Mungkin sebuah status, di media social yang baru saja saya lihat, cukup representative mewakili apa yang dimaksud dengan perang opini intelektual di atas.

Dalam status tersebut, tertulis seperti ini: ‘ketika gue berkata pada seseorang “dasar loe maling sialan.. babi ngepet.. anjing hutan.. setan alas…hantu blau..” maka yang tau maksud dari perkataan saya ini hanyalah saya.

Dan ketika saya dipersalahkan dan diserang atas perkataan saya tersebut, maka saya bisa berkelit bahwa ucapan saya itu tidak bermaksud buruk dan justru bermaksud baik, yang lain tidak boleh menafsirkan macam macam perkataan saya itu..’

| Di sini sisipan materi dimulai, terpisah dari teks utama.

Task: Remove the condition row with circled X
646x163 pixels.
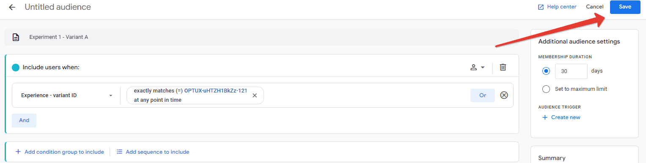Action: pos(504,95)

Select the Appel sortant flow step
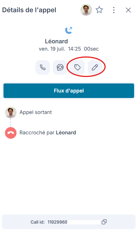coord(36,112)
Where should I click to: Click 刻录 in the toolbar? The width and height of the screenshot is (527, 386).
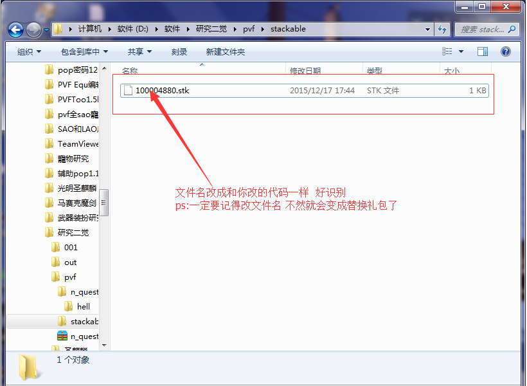click(179, 51)
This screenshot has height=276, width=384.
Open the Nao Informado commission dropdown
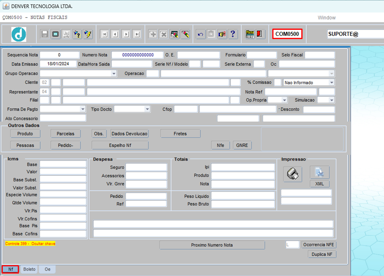(331, 83)
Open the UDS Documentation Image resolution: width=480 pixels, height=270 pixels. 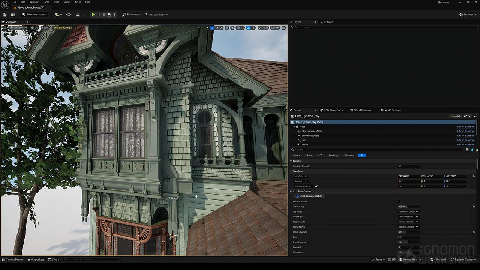tap(309, 196)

Bisa kita lihat bahwa, tanggapan bahkan “serangan” balik bakal dialamatkan pada pernyataan-pernyataan serupa yang dianggap tidak sesuai misi politik oleh masing masing pendukung.   

Fasilitasi politik lokal yang diharapkan dalam konteks lokal, baik skup Provinsi maupun Kabupaten/Kota di Sulawesi Tengah, pola-pola sebagaimana telah diuraikan di atas, tak berbeda jauh realitas empirisnya. Pun begitu yang saya lihat di Banggai kepulauan.

Baca:  Simbiotik Agama-Negara

Perang opini di media social, baik yang rasional maupun tidak, kala Pilkada maupun Pilpres dihelat juga terjadi di sini.

Beberapa ungkapan, pernyataan maupun hujatan banyak terlihat dalam media social. Meskipun tak sampai terjadi social clash yang mengarah pada perbuatan anarkis, setidaknya keguyuban social dapat terganggu. 

Yang menarik, pola hujatan dan saling mengkritisi dengan keras di media social tak terjadi di “arena luring”. Di tempat leyeh-leyeh kami maupun beberapa warung kopi, saya sempat melihat beberapa perdebatan soal Pilkada maupun Pilpres sebelumnya.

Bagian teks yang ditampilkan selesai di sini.